Lagi pula, jalan raya itu jelas bukan ruang pribadi. Ada banyak hak orang lain di sana. Jalan raya juga bukan sebuah asbak raksasa.
Kalau sedang ingin merokok, perokok santun pasti akan berhenti sebentar. Berhentilah di tempat yang memang benar-benar aman. Cari warung, pesan kopi, lalu nikmati rokok dengan tenang. Setelah semuanya selesai, barulah kembali melanjutkan perjalanan.

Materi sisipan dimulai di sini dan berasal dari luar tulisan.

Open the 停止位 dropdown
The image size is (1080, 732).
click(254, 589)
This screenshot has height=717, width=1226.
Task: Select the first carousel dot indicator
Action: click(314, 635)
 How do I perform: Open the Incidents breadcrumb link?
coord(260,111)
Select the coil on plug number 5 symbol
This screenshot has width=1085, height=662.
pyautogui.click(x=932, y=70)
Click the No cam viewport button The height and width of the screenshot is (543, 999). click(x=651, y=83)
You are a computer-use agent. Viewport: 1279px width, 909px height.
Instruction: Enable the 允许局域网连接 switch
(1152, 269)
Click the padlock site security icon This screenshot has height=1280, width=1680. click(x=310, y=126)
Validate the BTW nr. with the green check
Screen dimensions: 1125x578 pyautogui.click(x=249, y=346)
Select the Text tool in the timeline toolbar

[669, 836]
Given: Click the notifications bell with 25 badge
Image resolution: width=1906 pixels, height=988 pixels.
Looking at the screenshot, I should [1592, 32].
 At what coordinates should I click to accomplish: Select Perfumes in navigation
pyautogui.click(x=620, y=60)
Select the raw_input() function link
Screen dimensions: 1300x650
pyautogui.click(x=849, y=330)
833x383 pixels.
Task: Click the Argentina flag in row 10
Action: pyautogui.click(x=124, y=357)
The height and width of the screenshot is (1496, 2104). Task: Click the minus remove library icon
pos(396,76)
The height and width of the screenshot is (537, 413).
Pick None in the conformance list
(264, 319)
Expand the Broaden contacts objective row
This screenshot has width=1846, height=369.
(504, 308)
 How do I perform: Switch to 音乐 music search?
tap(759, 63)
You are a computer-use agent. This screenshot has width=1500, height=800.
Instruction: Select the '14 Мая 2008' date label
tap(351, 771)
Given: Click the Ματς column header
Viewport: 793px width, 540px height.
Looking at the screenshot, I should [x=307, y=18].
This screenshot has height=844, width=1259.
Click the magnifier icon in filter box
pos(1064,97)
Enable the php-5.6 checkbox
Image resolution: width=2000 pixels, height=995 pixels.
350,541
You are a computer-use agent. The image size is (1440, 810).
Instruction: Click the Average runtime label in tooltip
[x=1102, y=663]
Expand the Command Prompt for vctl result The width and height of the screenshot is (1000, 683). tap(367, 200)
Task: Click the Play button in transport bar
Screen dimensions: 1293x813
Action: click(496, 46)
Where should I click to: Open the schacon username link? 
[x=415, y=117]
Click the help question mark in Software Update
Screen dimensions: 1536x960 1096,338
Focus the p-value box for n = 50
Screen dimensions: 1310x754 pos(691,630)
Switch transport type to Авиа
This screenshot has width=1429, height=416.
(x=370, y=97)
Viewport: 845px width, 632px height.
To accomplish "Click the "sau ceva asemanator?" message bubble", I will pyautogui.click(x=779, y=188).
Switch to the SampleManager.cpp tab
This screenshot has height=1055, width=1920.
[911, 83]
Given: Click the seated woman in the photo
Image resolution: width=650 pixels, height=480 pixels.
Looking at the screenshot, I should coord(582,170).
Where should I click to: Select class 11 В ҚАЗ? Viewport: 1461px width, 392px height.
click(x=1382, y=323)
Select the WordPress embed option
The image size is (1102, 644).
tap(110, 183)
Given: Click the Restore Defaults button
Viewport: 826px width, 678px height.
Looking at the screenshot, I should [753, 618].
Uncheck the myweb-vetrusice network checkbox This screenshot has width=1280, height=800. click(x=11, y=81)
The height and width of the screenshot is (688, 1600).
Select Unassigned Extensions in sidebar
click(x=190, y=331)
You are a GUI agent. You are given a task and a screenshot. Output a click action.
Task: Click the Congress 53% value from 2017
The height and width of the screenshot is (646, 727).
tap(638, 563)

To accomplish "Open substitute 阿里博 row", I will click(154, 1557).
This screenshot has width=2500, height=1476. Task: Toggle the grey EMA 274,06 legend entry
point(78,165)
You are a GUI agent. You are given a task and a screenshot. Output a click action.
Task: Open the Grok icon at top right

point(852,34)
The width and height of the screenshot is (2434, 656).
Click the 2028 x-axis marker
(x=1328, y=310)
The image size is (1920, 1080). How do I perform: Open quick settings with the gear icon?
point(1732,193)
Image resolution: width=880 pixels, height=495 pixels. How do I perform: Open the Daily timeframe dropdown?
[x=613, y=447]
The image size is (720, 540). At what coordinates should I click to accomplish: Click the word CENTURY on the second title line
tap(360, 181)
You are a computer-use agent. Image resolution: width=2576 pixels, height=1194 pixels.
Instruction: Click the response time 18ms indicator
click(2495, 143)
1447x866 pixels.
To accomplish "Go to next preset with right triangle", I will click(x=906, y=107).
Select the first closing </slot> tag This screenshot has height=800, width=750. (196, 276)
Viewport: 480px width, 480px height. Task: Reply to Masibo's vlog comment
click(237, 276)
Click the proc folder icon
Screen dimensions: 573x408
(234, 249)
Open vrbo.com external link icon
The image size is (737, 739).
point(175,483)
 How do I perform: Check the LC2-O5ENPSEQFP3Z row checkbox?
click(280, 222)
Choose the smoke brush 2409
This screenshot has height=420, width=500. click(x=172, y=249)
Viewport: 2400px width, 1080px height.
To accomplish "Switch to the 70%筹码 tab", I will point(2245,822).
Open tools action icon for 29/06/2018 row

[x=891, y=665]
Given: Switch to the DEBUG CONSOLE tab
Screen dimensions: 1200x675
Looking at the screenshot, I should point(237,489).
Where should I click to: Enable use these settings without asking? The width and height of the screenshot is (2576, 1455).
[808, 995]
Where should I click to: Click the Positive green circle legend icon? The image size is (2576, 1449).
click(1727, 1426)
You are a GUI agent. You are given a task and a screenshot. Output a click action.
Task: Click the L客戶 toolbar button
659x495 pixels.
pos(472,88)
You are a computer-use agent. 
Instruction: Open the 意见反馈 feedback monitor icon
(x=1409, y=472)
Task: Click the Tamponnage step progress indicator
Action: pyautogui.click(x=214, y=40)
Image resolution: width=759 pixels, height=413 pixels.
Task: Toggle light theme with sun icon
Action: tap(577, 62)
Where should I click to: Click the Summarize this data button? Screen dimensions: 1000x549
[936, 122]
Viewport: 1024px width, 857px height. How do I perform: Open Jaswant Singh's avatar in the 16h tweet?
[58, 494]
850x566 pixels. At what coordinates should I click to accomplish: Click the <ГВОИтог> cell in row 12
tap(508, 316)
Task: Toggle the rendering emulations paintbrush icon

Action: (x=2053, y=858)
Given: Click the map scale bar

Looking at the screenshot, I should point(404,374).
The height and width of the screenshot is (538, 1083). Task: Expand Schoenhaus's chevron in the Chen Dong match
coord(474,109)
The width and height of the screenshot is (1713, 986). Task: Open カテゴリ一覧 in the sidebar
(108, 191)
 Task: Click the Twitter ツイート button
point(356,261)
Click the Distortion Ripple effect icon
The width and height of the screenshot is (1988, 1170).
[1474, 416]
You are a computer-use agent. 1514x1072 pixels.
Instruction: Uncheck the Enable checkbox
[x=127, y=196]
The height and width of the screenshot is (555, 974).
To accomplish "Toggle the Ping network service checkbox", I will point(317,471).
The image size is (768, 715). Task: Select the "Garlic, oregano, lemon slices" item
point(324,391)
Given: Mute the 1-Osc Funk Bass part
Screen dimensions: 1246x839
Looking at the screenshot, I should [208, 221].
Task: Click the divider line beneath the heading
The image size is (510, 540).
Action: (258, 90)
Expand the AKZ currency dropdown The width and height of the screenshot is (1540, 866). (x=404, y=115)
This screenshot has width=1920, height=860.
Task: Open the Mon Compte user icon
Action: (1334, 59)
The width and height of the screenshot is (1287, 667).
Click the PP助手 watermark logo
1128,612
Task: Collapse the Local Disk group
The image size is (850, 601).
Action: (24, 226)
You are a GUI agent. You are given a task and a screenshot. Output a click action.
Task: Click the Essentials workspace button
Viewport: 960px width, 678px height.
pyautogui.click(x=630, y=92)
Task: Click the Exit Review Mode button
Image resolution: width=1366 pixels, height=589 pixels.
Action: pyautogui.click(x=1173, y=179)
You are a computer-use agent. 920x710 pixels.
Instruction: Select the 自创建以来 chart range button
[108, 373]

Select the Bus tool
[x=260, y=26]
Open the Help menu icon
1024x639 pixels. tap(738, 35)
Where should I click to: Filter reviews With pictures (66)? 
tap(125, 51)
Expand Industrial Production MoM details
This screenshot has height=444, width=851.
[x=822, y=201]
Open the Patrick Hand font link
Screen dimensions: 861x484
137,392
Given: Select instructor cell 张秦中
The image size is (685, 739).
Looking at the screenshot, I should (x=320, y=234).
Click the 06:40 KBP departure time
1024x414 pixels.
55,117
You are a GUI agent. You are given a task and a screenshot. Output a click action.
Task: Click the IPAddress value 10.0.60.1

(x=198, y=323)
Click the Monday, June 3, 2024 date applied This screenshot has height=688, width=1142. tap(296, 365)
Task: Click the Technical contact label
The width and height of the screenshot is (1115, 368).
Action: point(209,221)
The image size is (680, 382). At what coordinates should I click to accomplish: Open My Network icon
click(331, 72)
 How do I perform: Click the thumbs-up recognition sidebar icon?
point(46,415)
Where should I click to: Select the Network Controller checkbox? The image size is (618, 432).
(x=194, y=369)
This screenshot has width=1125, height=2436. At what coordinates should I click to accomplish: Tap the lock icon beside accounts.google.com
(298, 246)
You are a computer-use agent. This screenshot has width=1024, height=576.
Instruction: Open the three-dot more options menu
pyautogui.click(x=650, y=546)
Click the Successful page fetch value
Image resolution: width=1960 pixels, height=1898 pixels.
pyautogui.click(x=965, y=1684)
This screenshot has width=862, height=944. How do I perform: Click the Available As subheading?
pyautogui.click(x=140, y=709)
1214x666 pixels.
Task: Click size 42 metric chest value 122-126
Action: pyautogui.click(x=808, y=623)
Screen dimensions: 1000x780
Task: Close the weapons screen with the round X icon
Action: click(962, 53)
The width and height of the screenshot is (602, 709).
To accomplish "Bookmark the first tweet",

Sebenarnya ada banyak perokok yang sudah berlaku santun. Mereka tahu di mana tempat yang pas untuk merokok. Mereka tahu kapan harus mematikan rokok demi kenyamanan sekitar. Sayangnya, yang kerap menjadi sorotan justru mereka yang bandel.
Segelintir orang egois ini perlahan membentuk persepsi publik. Persepsi buruk ini menyasar pada kelompok perokok yang lebih besar. Akibatnya, perokok secara keseluruhan ikut menerima hantaman stigma negatif.
Sambil terus memperjuangkan hak, kita juga perlu saling mengingatkan. Tulisan ini adalah bentuk pengingat soal etika perokok. Sebuah teguran keras dari perokok, dan khusus ditujukan untuk perokok.